Toronto becoming hub for mobile apps companies
Polar Mobile Group's office feels like a typical Silicon Valley start-up. Employees wear the requisite jeans and t-shirts. A Mr. Potato Head doll rests on the ledge of one open-concept office. White boards abound, as groups of 20-somethings huddle around computers tweaking software that delivers CNN Money, Time and other tier-one news feeds to the BlackBerry and iPhone.
Only, Polar Mobile isn't in Silicon Valley. It's in Toronto. Conservative, cold, conventional Toronto -- which is home to one of the world's biggest clusters of mobile-application companies this side of Silicon Valley.
"It's very much a hotbed," said Michele Perras, director of the Mobile Experience Innovation Centre, a non-profit mobile-apps research and consulting organization. Perras estimates there are 200 mobile-apps-development companies in the greater Toronto Area, while another 750 GTA companies now have mobile-content offerings.
Proximity to several schools with world class computer-science and design programs, such as the University of Waterloo and the Ontario College of Art & Design, is one reason for Toronto's emergence as a mobile-apps hub. Availability of public and private-sector funding is another, as is access to entrepreneurs and engineers who cut their teeth working at or with Blackberry maker Research In Motion Ltd.(RIMM), whose headquarters are just one hour west of Toronto in Waterloo, Ont.

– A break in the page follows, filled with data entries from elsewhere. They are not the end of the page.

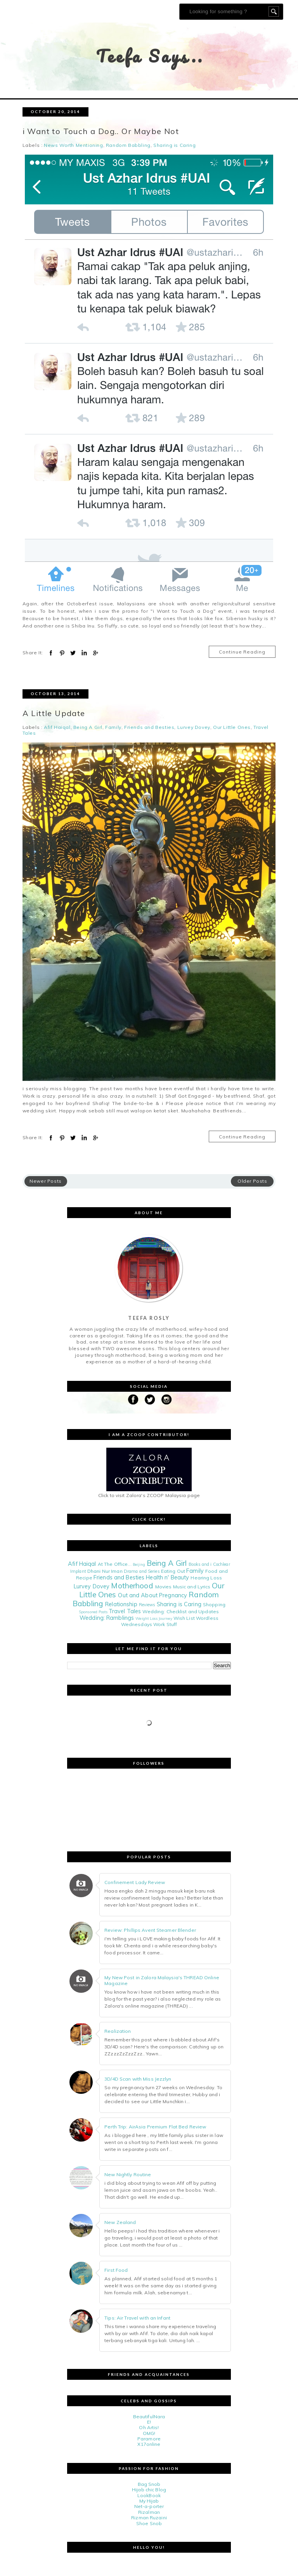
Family (113, 727)
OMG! (149, 2433)
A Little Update (54, 713)
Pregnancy (173, 1595)
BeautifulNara (149, 2416)
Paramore (149, 2439)
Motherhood (132, 1585)
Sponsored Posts (93, 1611)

"When RIM is in your community and you get a chance to work with them at an early stage in your career, it opens up a world of possibility in terms of understanding what you can do with smartphones," said Marlon Rodrigues, a University of Waterloo alumnus who worked at RIM on a student-placement program before co-founding Polar.

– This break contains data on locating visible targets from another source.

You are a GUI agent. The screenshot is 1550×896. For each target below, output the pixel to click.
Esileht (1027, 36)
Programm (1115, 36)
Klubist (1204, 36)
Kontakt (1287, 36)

Before moving to its current location, Polar shared a Toronto office with Extreme Venture Partners, an apps incubator that helped pioneer the mobile apps scene in Toronto. Founded in 2008, Extreme has invested in 15 apps companies so far, most in the greater Toronto Area. One of those firms, BumpTop, was acquired by Google Inc., earlier this year. Another, J2Play, was bought by Electronic Arts in 2009.